### Challenge a
Pull out every line of the entries below that contains the string "resolution", matching its case exactly.

----------------------------------------

How does one go about when one has a bunch of data...
# beginners-need-help
m
How does one go about when one has a bunch of dataset that need the same treatment? Currently I use a template in catalog.yml to create the input and output Datasets, like so:
Copy code
{% for table in openac_tables %}
{{ table }}:
  layer: primary
  type: pandas.ParquetDataSet
  filepath: data/03_primary/{{table}}.parquet
  save_args:
    from_pandas:
      preserve_index: False
{% endfor %}

{% for table in openac_tables %}
profile_{{ table }}:
  layer: qa
  type: ac_pipelines.datasets.ProfilingDataSet
  filepath: data/08_reporting/profiles/{{table}}.html
{% endfor %}
and then generate nodes in the pipeline:
Copy code
def create_pipeline(**kwargs):
    from kedro.config import ConfigLoader

    conf_paths = ["conf/base", "conf/local"]
    conf_loader = ConfigLoader(conf_paths)
    table_names = conf_loader.get('*globals.yml')['openac_tables']

    return Pipeline([
        node(func=lambda x: x,
             inputs=tn,
             outputs=f'profile_{tn}',
             name=f'profile_{tn}',
             )

----------------------------------------

### Challenge b
Resume the forum post above about generating Kedro datasets and pipeline nodes from a list of tables, picking up right after its final line.

### Stored rows
----------------------------------------

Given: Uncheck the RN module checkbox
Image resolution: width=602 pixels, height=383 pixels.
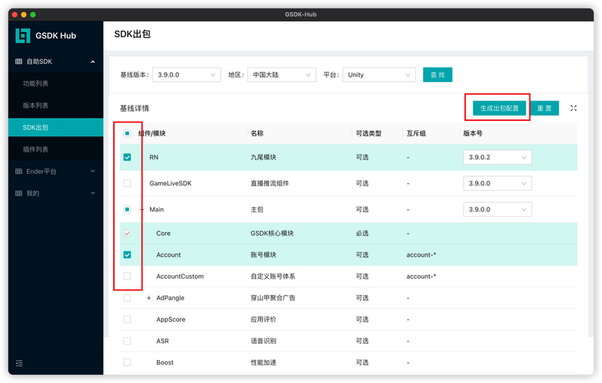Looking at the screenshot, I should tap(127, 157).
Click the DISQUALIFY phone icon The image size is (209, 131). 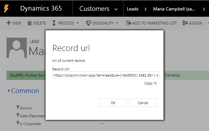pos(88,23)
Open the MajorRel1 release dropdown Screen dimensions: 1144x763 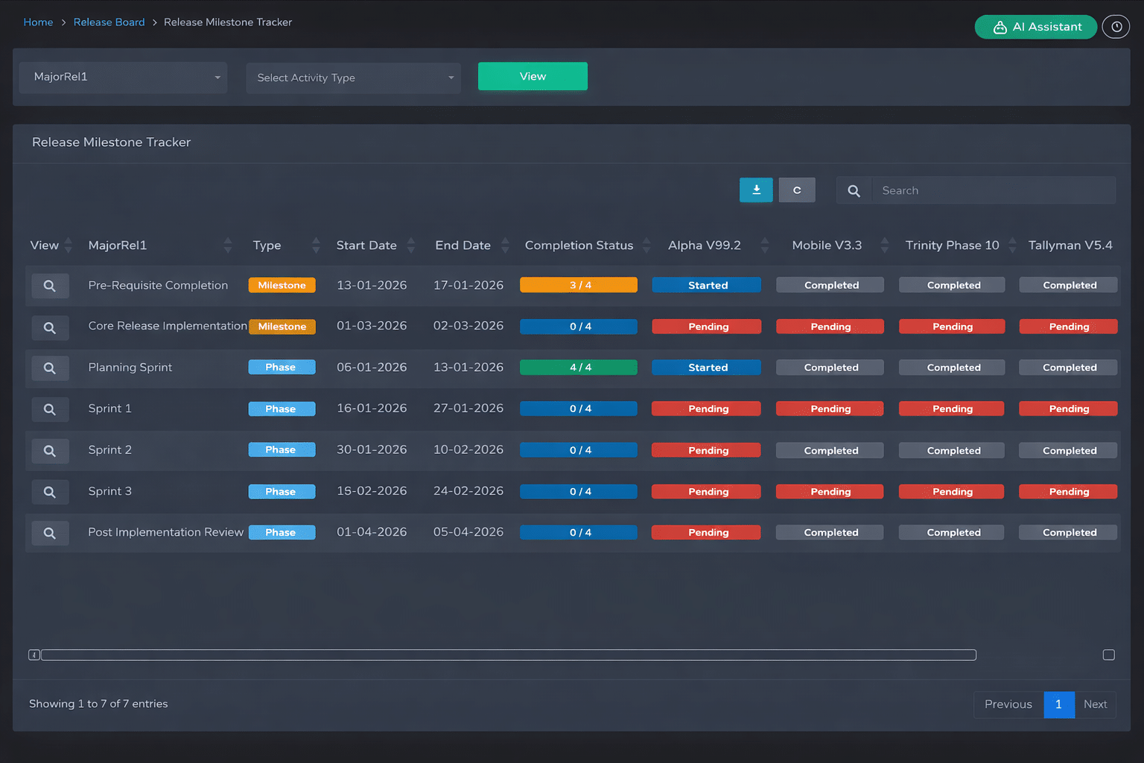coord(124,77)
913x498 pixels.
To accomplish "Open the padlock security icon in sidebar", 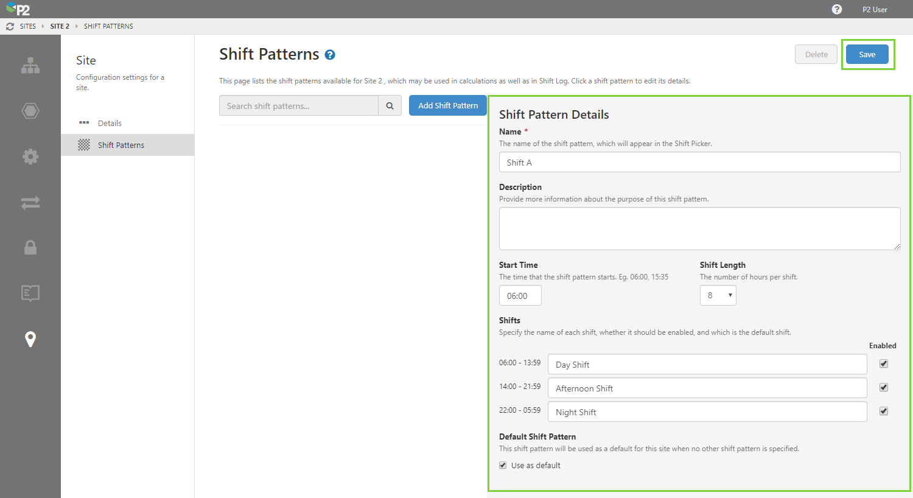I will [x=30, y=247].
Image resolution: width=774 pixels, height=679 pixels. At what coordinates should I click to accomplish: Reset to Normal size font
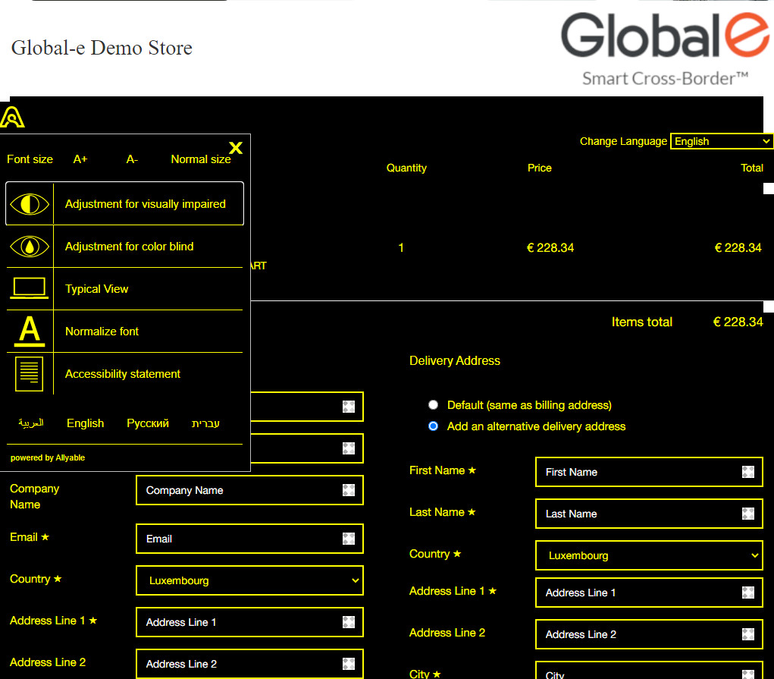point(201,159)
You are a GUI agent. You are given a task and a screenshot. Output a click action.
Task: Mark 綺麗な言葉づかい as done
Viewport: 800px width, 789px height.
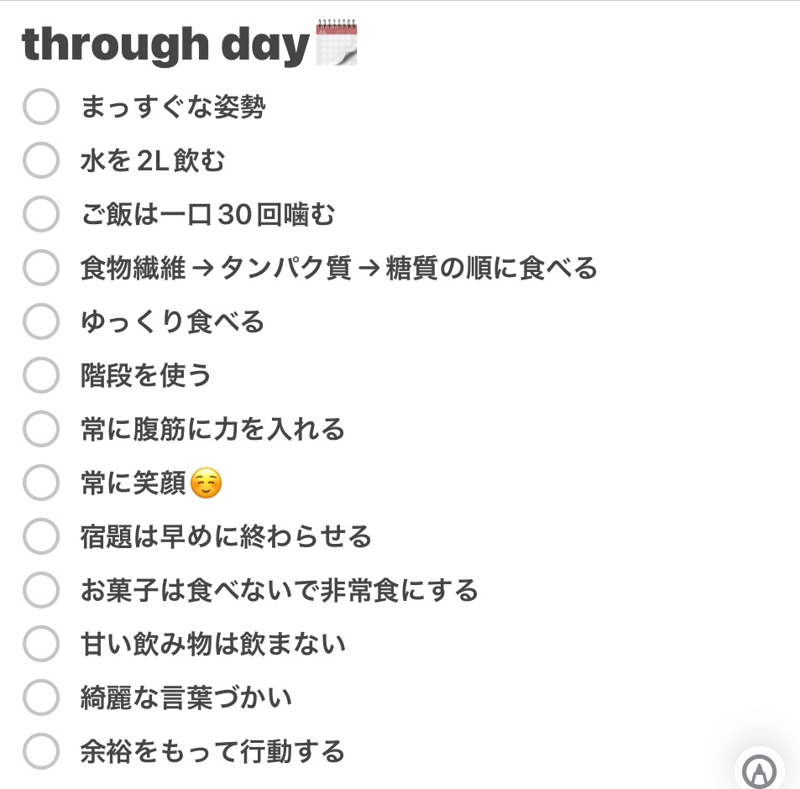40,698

----------------------------------------

### Written response a
Image resolution: width=602 pixels, height=383 pixels.
Image resolution: width=774 pixels, height=679 pixels. At what coordinates should I click to accomplish: Reset to Normal size font

### Written response b
        for tn in table_names
    ])
It works. But it feels hacky. It could be improved if I could get the default config_loader from somewhere. I had some success with:
Copy code
from kedro.framework.session import get_current_session

    session = get_current_session()
    context = session.load_context()
    table_names = context.config_loader.get('*globals.yml')['openac_tables']
but that confuses Kedro viz (Error: There is no active Kedro session.) More substantial improvement would be if the Pipeline/Node could be dynamically parametrized (at runtime). Don't know if that is the right term. I want to feed a variable number of Datasets to a pipeline )or node). I'm probably doing something wrong, so suggestions are welcome.
d
I'll start by saying the Kedro team aren't fans of dynamic pipelines because it can become super hard to debug
A while ago we started sourcing ideas on best practice here https://github.com/kedro-org/kedro/discussions/859#discussioncomment-1205270
where the two points here are relevant: > - Avoid dynamic DAG creation in Kedro unless you really have to > - If you have to, ensure that the DAG is structurally immutable and only differs in terms of dataset flow.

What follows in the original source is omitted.